Reputation: 75
I am new to Python and am looking for a simple solution.
I have several .csv files with the same structure (number of columns and lines) in one folder. The path is: C:\temp
Now I want to read all these .csv files into a new dataframe, which I want to export later as a new .csv file.
up to now i have read each .csv file by hand and saved it into a pandas dataframe.
Here is an example:
df1 = pd.read_csv(r "C:\temp\df1.csv", header= None)
df2 = pd.read_csv(r "C:\temp\df2.csv", header= None)
df1
0 id Feature
1 1 12
2 2 13
3 3 14
4 4 15
5 5 16
6 7 17
7 8 15
8 9 12
9 10 13
10 11 23
Then I used .append to merge the dataframes.
df_new = df1.append(df2)
0 id Feature
1 1 12
2 2 13
3 3 14
4 4 15
5 5 16
6 7 17
7 8 15
8 9 12
9 10 13
10 11 23
0 id Feature
1 1 14
2 2 9
3 3 3
4 4 8
5 5 9
6 7 1
7 8 32
8 9 7
9 10 3
10 11 12
df_new.to_csv('df_new.csv', index=False)
Unfortunately this version always has the header with me, but I don't need it. So I deleted it afterwards by hand.

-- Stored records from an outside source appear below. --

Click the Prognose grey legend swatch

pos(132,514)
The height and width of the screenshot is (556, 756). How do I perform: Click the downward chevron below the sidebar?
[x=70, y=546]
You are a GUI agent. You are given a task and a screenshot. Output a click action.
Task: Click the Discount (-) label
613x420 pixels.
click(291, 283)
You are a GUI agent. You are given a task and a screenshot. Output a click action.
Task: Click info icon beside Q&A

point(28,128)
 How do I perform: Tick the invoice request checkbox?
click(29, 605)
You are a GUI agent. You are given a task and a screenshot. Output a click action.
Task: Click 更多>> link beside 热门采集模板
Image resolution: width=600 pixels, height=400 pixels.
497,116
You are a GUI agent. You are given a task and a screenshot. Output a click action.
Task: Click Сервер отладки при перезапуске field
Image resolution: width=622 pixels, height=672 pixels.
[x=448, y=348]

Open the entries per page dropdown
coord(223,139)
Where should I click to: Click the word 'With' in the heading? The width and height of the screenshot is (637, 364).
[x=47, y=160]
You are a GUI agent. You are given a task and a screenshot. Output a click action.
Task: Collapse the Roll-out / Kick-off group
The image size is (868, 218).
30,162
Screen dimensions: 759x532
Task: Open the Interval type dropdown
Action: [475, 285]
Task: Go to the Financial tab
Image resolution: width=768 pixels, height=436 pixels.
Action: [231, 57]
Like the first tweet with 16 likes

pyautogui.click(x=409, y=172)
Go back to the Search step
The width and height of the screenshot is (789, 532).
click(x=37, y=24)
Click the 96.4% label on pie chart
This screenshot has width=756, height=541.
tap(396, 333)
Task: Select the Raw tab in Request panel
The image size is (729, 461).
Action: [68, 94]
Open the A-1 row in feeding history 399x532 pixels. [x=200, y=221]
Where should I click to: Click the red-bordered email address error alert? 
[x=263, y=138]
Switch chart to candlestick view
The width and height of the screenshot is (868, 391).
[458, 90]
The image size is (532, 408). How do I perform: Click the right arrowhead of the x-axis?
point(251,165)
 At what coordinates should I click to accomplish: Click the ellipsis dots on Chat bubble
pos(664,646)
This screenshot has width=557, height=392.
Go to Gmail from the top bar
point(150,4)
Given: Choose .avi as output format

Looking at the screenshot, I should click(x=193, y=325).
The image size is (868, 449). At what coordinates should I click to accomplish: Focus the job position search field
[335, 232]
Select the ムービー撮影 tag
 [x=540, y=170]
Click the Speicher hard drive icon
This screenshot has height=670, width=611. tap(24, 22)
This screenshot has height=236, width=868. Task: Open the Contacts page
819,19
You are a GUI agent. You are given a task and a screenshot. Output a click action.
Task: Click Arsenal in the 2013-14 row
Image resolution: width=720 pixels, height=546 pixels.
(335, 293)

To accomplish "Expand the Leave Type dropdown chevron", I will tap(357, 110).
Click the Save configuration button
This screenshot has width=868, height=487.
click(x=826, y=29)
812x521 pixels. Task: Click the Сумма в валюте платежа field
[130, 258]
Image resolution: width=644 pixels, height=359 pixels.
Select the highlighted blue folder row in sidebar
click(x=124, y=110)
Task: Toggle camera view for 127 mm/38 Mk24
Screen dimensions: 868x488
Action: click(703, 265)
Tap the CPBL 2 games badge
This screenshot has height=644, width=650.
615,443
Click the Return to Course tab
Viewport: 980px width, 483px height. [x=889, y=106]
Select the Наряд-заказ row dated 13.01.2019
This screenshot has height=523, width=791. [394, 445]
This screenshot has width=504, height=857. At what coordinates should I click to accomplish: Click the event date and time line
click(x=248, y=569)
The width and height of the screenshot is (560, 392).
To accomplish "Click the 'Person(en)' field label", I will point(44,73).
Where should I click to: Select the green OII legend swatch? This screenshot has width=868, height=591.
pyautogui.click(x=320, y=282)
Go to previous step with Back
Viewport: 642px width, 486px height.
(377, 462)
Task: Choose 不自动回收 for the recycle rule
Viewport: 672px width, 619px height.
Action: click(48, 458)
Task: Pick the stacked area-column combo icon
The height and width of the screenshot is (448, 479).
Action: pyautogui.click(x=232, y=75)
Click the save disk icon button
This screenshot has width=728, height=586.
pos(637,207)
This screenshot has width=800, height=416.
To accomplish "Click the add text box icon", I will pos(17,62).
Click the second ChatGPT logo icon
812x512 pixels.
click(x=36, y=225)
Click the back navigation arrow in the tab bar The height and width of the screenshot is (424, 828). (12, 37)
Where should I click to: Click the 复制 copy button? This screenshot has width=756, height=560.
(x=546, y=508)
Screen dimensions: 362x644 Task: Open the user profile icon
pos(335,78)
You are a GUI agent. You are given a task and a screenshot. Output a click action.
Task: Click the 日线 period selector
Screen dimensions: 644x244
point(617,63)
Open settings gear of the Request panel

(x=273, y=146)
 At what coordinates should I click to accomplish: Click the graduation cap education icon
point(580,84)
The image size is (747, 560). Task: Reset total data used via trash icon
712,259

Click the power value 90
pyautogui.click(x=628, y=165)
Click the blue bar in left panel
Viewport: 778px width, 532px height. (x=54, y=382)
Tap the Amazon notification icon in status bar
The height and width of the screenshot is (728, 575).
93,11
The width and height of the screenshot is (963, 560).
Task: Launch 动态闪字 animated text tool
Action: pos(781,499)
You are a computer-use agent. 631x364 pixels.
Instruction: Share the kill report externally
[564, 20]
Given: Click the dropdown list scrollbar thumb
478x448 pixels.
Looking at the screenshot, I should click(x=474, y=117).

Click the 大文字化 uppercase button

Isn't there a faster version? I'm thinking of a for loop that opens all existing .csv files in the path and reads them line by line into a new dataframe and at the end of the loop makes a .csv file out of it? Unfortunately I have no experience with loops.
I appreciate your help.
Upvotes: 0
Views: 110
Reputation: 4975
You could do something like this:
frames = []
for i in range(0,10):
frames.append(pd.read_csv(r "C:\temp\df%d.csv" % i))
df = pd.concat(frames)
Which should concatenate all csv files into one dataframe and which works if all filenames are structured like df1d.csv
, df2d.csv
etc. and you know the amount of files. If you just want to loop over all files in the folder, you could do something like this:
import glob
path = "C:\temp\*.csv"
frames = []
for fname in glob.glob(path):
frames.append(pd.read_csv(fname))
df = pd.concat(frames)
The extended version, without a loop would be:
df1 = pd.read_csv(r "C:\temp\df1.csv")
df2 = pd.read_csv(r "C:\temp\df2.csv")
df3 = pd.read_csv(r "C:\temp\df3.csv")
frames = [df1, df2, df3]
df = pd.concat(frames)
Afterwards you could save the dataframe back to a csv file:
df.to_csv(file_name)
Upvotes: 1
Reputation: 620
In [1]: import pandas as pd
In [2]: from io import StringIO
In [3]: df = pd.read_csv(StringIO("""0 id Feature
...: 1 1 12
...: 2 2 13
...: 3 3 14
...: 4 4 15
...: 5 5 16
...: 6 7 17
...: 7 8 15
...: 8 9 12
...: 9 10 13
...: 10 11 23"""), sep=' ')
In [4]: df1 = pd.read_csv(StringIO("""0 id Feature
...: 1 1 14
...: 2 2 9
...: 3 3 3
...: 4 4 8
...: 5 5 9
...: 6 7 1
...: 7 8 32
...: 8 9 7
...: 9 10 3
...: 10 11 12"""), sep=' ')
In [10]: pd.concat([df, df1])
Out[10]:
0 id Feature
0 1 1 12
1 2 2 13
2 3 3 14
3 4 4 15
4 5 5 16
5 6 7 17
6 7 8 15
7 8 9 12
8 9 10 13
9 10 11 23
0 1 1 14
1 2 2 9
2 3 3 3
3 4 4 8
4 5 5 9
5 6 7 1
6 7 8 32
7 8 9 7
8 9 10 3
9 10 11 12
In [11]: %timeit pd.concat([df, df1])
188 µs ± 4.86 µs per loop (mean ± std. dev. of 7 runs, 10000 loops each)
In [14]: df.append(df1)
Out[14]:
0 id Feature
0 1 1 12
1 2 2 13
2 3 3 14
3 4 4 15
4 5 5 16
5 6 7 17
6 7 8 15
7 8 9 12
8 9 10 13
9 10 11 23
0 1 1 14
1 2 2 9
2 3 3 3
3 4 4 8
4 5 5 9
5 6 7 1
6 7 8 32
7 8 9 7
8 9 10 3
9 10 11 12
In [15]: %timeit df.append(df1)
197 µs ± 4.09 µs per loop (mean ± std. dev. of 7 runs, 10000 loops each)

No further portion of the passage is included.